27 points by rockdoe on July 4, 2014 | hide | past | favorite | 55 comments
http://anandtech.com/show/8231/a-closer-look-at-android-runtime-art-in-android-l

I'm a bit surprised to see Android move to AOT compilation, together with large claimed performance benefits. As far as I know, aside from ART, all state of the art Java Runtimes are using JIT. In theory, JIT should have the advantage of having live profile data, the ability to speculatively do optimization and back off when they're wrong, etc...

The article list a bunch of benefits, but they don't really seem to stand up to scrutiny. Overhead from repeatedly having to JIT the code? Cache it - also removing the battery life argument. AoT having the advantage of seeing all the code and do global optimizations? It's just the opposite!

I could see some advantage of AoT for first-startup, but that isn't even claimed as an advantage, because the AoT happens at install, not at compilation/packaging time.

It's even stranger as modern Android phones have 4 to even 8 cores. That leaves plenty of horsepower to do the JITing in the background and be even faster.

Now, I can see that ART is faster simply because it's a better, second iteration on Dalvik (which wasn't great). Dalvik was 2-3 times slower than standard JITs. ART seems to make up this difference, but that still leaves the question: why did Google choose to go the AoT route instead of JIT?



Startup time. JIT doesn't kick into action until after the app has started up and ran through some hot code paths. Up until that time things are interpreted and thus slower.

Secondly there are limits to how much you can optimize at run time. For servers there is more leeway in terms of available memory and CPU power but on mobile you can only optimize so much without slowing things down with optimization and jit code generation overhead.

JIT generated code has to be generated every time the app runs. Besides the pages used to store the JIT code are process private - I.e. no sharing.

Compared to all of this - AOT can afford to optimize more, it only has to do it once, the framework code can be spit out to common shared files on the disk this enabling sharing of those pages and reducing memory consumption. This gives you speed, battery and memory benefits over JIT.

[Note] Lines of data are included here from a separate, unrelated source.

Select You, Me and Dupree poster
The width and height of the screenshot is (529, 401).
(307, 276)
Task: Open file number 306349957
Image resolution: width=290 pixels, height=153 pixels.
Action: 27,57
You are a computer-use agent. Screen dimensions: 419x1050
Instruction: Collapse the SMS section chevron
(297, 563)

+1 Battery life is the limiting factor in mobile phones. They are usually disconnected all day.

It is worthwhile to put up with all the engineering pain because having a phone that runs all day is most to end users.

Whenever I get a new phone, I'd have fun with it for about a week, and then turn off everything and try not to use it much so that I can still take and make calls by the end of the day.


Up until that time things are interpreted and thus slower.

That's true - but not specific to mobile.

For servers there is more leeway in terms of available memory and CPU power but on mobile you can only optimize so much without slowing things down with optimization and jit code generation overhead.

Which makes me wonder why it's going into new versions of Android (running on 4 to 8 core devices, i.e. having plenty of free horsepower). If anything this is becoming less of an issue.

JIT generated code has to be generated every time the app runs.

False.

The memory savings argument might be something - particularly with heavy use of system libraries. Android phones usually have relatively memory compared to their other resources.


"Which makes me wonder why it's going into new versions of Android (running on 4 to 8 core devices, i.e. having plenty of free horsepower)."

... running on a very taxed battery.


>>JIT generated code has to be generated every time the app runs.

> False.

How so? Do you know of production class JITs that cache generated native code and reuse it every time the process is re-executed?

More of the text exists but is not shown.